When I got to the station, I first checked out the bus stop outside, thinking perhaps that would be a better way to travel, as I hadn’t ever taken the metro before and had only a vague idea of where to get off (my Baku metro app was less than helpful here). But there wasn’t a station list or map in sight, only a TV screen, presumably touch-sensitive, and there were people sitting practically under it. I saw only Azerbaijani (although there probably were English and Russian buttons), it was a bit high up (and not well angled for a five foot person), and I just felt like using it would not only expose my foreigness much more publicly than I wanted, but also might require geographical knowledge I don’t have. I knew the metro was Soviet-era, and I’ve used a couple of those before, so I figured it was a safer bet.
Inside the metro was an information kiosk. I hit “English” and immediately regretted it, as it played an English voice loudly. But it did show where stations let out, enough that I figured going one station would save me a lot of time and actually drop me only about 3 or 4 blocks from my place (the other station, one further, I’d passed once before walking another 20 minutes home). Then I saw a kiosk for rides - but it required a card, and wouldn’t give me one for putting my 20 kopek coin in. Then a curious thing happened.
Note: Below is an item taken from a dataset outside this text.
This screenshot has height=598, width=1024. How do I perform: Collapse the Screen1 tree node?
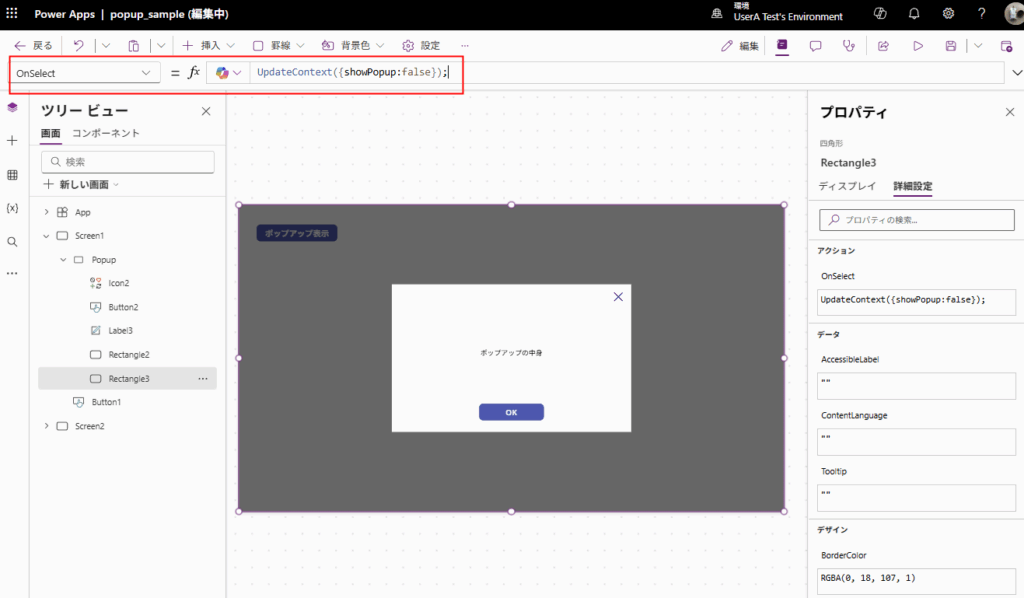click(x=46, y=236)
I went to the kiosk thinking I could buy a single ride coin, the lady got a little frustrated with me (understandable, if a bit too quick), reached out and gave my coin to a guy using the kiosk. Well, he put the credit on his card, and another 20 kopeks from another stranger, and then led us to the turnstiles and flashed it at the sensors for each of us. I had seen other people putting money in on another’s card, but I hadn’t realized they were all strangers! This is really fascinating. It’s also kind of annoying; I’m going to have to use the metro a bunch more times to get to church, so I’d rather not rely on this method.
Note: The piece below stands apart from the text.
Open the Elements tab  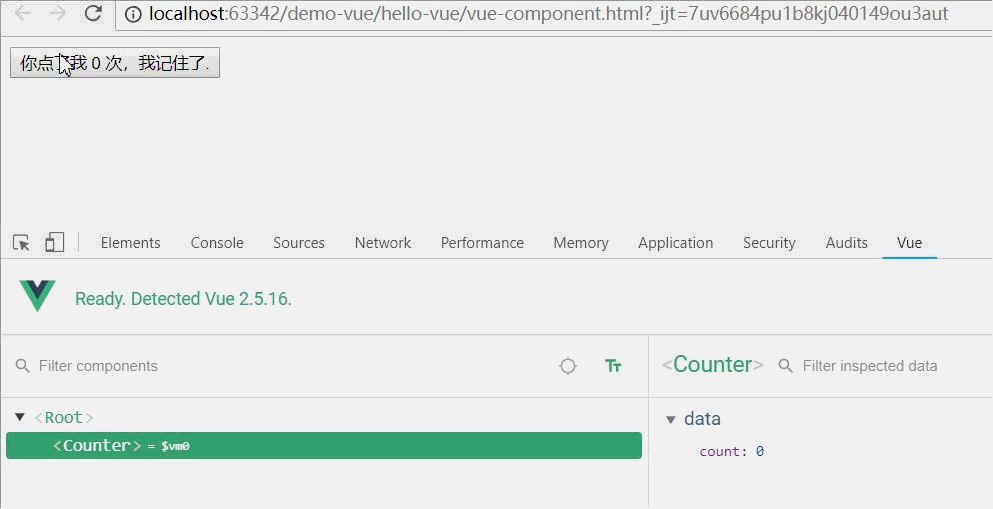pyautogui.click(x=130, y=243)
Anyway, tomorrow off walking around and seeing some sights. Hope you all had a lovely Fourth of July. I wore red white and blue for the day, of course, and the office offered their congratulations on the day.
Have a great week.
*I've come to realize that somehow between my grandma saying vinegar's good for cleaning glass and my own discovery of its great properties in cooking apples, vinegar has become my equivalent to windex for Toula's dad in My Big Fat Greek Wedding.